_What you are asked to do_
Retype the records below from their first line through the line containing "Viewport: 1567px width, 784px height.", and include nothing else.

--- Exercise input Enclosed Below ---

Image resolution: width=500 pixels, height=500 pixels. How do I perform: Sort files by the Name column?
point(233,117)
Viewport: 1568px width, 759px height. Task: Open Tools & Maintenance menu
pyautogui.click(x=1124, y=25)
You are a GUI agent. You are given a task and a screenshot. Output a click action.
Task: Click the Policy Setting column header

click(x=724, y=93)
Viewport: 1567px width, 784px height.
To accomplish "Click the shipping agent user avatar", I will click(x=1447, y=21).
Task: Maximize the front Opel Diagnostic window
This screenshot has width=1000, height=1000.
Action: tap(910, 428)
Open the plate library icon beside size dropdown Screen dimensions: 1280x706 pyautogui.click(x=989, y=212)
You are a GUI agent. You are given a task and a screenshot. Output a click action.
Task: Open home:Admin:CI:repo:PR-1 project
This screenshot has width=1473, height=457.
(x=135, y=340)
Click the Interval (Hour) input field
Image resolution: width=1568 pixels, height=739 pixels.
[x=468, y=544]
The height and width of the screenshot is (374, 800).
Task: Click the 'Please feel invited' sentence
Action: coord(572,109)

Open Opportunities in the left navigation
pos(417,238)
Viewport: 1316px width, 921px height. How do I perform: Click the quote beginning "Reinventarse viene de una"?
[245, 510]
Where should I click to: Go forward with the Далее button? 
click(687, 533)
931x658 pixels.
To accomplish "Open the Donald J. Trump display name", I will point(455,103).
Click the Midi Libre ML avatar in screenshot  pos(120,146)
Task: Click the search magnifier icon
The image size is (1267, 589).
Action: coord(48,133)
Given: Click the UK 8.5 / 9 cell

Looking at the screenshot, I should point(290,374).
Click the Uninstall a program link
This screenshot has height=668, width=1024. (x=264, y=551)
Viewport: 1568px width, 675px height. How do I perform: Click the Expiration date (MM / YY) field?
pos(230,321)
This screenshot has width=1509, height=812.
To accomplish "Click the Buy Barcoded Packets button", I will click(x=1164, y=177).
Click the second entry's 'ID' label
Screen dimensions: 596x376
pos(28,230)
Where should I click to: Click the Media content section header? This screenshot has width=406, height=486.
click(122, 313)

--- End of Enclosed Exercise input ---

_Solution to this problem_
Image resolution: width=500 pixels, height=500 pixels. How do I perform: Sort files by the Name column?
point(233,117)
Viewport: 1568px width, 759px height. Task: Open Tools & Maintenance menu
pyautogui.click(x=1124, y=25)
You are a GUI agent. You are given a task and a screenshot. Output a click action.
Task: Click the Policy Setting column header

click(x=724, y=93)
Viewport: 1567px width, 784px height.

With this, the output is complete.